Aufgrund der wissenschaftlichen Warnungen und des massiven Drucks aus der Umweltbewegung verabschiedete der Bundestag damals eine ganze Reihe von Gesetzen um die Menge der Luftschadstoffe zu reduzieren. Kohlekraftwerke wurden entschwefelt und Katalysatoren wurden eingeführt. Die Schwefeldioxidemissionen sind in Deutschland zwischen 1990 und 2017 um sensationelle 94 Prozent gesunken.

Bis vor einigen Jahren bin ich regelmäßig darauf angesprochen worden, dass es mit der Klimakrise und vielen anderen ökologischen Problemen nicht so schlimm kommen werde. Es hieß ja auch, dass der Wald absterben würde und sei ja doch nicht so schlimm gekommen. Und es ja tatsächlich nicht so schlimm gekommen, wie prognostiziert. Die damaligen Prognosen fußten aber auf der Annahme, dass die Schadstoffe nicht reduziert würden. Vernünftigerweise entschieden sich die politisch Verantwortlichen aufgrund der Schäden, der wissenschaftlichen Berechnungen und des Drucks aus der Umweltbewegung die Ursachen des damaligen Waldsterbens zu beseitigen.
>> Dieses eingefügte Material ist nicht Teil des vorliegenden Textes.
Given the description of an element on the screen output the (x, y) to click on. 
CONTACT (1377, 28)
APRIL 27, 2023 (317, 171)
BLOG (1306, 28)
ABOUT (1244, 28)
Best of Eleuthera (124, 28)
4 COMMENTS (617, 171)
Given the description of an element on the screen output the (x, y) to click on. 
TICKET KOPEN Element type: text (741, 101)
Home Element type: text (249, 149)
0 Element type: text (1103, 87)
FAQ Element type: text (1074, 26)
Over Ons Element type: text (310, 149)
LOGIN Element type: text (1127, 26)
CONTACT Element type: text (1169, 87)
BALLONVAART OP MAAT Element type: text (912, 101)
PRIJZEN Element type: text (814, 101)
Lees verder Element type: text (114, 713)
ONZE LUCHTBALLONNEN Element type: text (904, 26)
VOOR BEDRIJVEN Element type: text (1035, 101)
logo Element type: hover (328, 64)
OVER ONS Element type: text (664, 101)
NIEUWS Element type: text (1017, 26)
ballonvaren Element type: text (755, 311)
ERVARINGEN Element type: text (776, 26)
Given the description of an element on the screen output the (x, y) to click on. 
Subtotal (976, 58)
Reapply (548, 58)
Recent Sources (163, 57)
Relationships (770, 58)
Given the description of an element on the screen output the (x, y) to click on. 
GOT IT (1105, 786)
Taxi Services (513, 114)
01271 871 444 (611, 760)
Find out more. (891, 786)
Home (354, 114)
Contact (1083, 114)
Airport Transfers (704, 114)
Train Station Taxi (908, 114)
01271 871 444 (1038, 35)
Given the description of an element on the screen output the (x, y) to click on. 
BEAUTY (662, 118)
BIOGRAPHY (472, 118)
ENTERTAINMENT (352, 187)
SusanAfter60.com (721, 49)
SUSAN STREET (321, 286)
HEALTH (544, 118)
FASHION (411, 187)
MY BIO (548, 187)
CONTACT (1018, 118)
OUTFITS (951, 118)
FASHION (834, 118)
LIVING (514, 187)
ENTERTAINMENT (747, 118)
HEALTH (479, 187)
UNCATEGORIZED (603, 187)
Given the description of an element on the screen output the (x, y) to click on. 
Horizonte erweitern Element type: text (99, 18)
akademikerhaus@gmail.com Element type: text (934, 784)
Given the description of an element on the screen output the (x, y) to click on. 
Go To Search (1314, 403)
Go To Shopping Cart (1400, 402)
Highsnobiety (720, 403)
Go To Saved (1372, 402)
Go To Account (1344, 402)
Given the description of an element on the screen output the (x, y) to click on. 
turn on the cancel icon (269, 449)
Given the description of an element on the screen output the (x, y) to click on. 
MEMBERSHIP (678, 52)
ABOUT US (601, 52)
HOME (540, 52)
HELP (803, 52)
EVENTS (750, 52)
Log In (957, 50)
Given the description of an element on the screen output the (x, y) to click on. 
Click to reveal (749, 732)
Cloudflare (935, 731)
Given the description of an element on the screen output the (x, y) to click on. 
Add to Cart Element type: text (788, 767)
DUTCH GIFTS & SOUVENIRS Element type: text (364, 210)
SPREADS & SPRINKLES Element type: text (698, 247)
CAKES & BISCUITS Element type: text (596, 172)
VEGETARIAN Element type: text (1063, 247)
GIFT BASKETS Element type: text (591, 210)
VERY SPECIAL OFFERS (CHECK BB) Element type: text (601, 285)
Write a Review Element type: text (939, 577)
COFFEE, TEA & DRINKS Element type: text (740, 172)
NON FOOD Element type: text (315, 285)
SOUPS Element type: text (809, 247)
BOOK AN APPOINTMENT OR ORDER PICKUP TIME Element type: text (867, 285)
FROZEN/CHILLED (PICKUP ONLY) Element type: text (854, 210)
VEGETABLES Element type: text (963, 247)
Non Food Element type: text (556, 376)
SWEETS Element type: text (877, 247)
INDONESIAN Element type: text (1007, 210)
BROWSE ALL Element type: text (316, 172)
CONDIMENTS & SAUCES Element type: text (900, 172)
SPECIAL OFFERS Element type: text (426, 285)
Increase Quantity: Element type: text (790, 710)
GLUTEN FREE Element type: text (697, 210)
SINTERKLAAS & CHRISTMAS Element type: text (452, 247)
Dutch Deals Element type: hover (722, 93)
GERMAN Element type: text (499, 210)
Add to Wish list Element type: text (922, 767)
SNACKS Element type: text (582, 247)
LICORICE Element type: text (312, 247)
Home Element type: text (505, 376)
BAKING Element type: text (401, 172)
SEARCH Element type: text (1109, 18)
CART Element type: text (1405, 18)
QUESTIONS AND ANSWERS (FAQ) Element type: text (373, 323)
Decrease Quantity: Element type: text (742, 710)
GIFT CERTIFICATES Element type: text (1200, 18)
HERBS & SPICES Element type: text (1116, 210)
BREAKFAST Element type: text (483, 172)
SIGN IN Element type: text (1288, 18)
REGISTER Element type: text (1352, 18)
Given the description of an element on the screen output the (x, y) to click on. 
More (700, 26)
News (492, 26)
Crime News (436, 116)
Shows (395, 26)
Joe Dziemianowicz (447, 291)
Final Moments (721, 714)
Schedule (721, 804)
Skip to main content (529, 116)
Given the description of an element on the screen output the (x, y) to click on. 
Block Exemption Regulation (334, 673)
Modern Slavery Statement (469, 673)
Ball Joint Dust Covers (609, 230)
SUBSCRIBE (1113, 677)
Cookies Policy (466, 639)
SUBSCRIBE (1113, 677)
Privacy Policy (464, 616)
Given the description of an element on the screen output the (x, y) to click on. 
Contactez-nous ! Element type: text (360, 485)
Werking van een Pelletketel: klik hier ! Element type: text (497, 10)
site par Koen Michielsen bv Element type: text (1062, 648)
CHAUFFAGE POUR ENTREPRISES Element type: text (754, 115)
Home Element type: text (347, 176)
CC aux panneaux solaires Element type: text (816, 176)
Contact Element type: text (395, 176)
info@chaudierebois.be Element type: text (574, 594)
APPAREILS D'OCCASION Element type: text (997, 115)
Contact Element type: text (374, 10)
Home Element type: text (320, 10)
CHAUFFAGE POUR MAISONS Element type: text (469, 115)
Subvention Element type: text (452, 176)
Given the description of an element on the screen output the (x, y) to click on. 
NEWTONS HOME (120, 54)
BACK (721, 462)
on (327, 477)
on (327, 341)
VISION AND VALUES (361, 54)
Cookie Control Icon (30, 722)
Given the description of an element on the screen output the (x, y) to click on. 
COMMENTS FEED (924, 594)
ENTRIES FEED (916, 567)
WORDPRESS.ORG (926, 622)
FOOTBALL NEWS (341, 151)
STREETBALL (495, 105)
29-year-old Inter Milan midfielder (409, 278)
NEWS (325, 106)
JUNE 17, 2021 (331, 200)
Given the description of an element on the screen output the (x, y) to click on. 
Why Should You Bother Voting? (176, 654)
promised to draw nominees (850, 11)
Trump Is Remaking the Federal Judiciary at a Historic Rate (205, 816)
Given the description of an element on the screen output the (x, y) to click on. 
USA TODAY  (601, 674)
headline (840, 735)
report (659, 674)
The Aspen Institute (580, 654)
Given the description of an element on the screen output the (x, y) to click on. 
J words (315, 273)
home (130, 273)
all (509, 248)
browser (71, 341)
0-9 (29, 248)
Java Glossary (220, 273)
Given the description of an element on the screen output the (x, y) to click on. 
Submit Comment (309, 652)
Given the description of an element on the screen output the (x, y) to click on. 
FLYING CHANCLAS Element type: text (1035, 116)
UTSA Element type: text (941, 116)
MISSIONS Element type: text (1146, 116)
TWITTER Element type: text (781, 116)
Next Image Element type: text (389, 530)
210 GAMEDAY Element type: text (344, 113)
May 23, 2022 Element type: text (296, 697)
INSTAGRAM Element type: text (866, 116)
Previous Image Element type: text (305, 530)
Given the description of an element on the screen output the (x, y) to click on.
Etwas Ähnliches beobachten wir momentan bei der Coronapandemie. Die Prognosen waren richtig. Und wie man an der tragischen Entwicklung in den USA und Brasilien sehen kann, erfüllen sie sich auch, wenn politisch falsch oder nicht gehandelt wird.

Das Gleiche gilt übrigens auch für die Klimakrise. Die Klimaveränderungen sind für eine neue Form des Waldsterbens mitverantwortlich, das durch die zunehmende Dürre ausgelöst wird. Wenn wir die Klimakrise nicht in den Griff bekommen, wird der Wald in vielen Bereichen in Deutschland absterben.

Es kommt jetzt darauf an, weiter aufmerksam zu sein. In der Coronakrise, damit die Prognosen zur Überlastung der Krankenhäuser nicht Realität werden. Und wir müssen endlich entschieden die Klimakrise bekämpfen, damit die Prognosen zum großflächigen Absterben der Wälder sowie die vielen anderen Folgen der Erderhitzung nicht Realität werden.